Following her incarceration, the DOJ says Allison will be on five years of supervised release.

Court documents say Allison conspired with others to devise a scheme in which she defrauded the United States government and the governments of Tennessee, Alabama, Pennsylvania, and California to obtain money from the states’ COVID relief programs in the form of unemployment insurance proceeds funded by the US government by acquiring personal information from others and using it to it fraudulently make mass online applications for money earmarked by the states to provide unemployment insurance relief for those affected by the national pandemic, falsely claiming in the applications that the individuals whose personal information was reflected on the applications worked in those states. The states would then mail debit cards to addresses in the Eastern District of Tennessee, and Allison would receive a percentage of the payout of the fraudulent claim.

The defendant was personally responsible for the fraudulent distribution of over $120,000 of unemployment protection insurance funds, it was stated. The scheme itself involved the fraudulent distribution of over $550,000 in unemployment protection insurance funds.

“As if the pandemic were not traumatic enough for our communities, fraudsters like the defendant callously took advantage of the crisis to obtain a financial windfall,” said United States Attorney Francis M. Hamilton, III.

“We will continue to work with our partners at every level of law enforcement to pursue and prosecute criminals who used the crisis for fraudulent personal gain.”
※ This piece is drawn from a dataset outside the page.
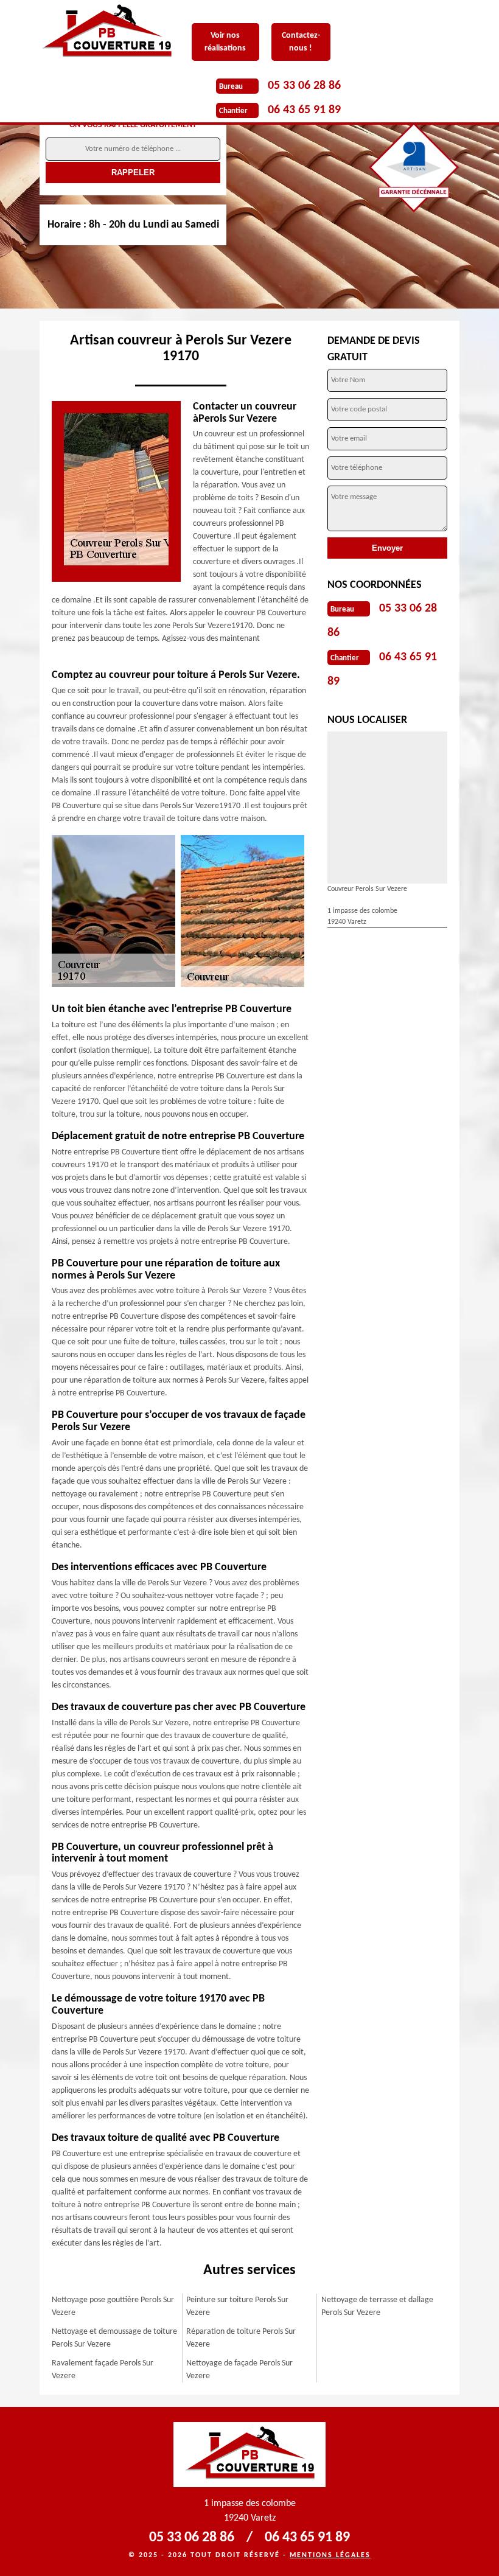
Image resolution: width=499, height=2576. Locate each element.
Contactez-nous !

“Randa Faye Allison and her co-conspirators filed fraudulent Unemployment Insurance claims with multiple state workforce agencies, enriching themselves by defrauding a program intended to assist struggling American workers during an unprecedented global pandemic,” said Mathew Broadhurst, Special Agent-in-Charge, Southeast Region, U.S. Department of Labor, Office of Inspector General. “We will continue to work with our law enforcement partners to protect the integrity of the UI system from those who exploit these benefit programs.”

“The FBI takes very seriously our responsibility to investigate and pursue those who commit fraud for personal gain. Along with our federal, state, and local law enforcement partners, we will continue to aggressively investigate those who lined their pockets with money intended to help struggling businesses and workers as a result of the COVID pandemic,” said Special Agent in Charge Joseph E. Carrico, of the Federal Bureau of Investigation (FBI).

Assistant United States Attorney Steven Neff represents the United States.

The investigation was conducted by the Department of Labor Office of Inspector General and the FBI as part of the Smoky Mountains Financial Crimes Task Force.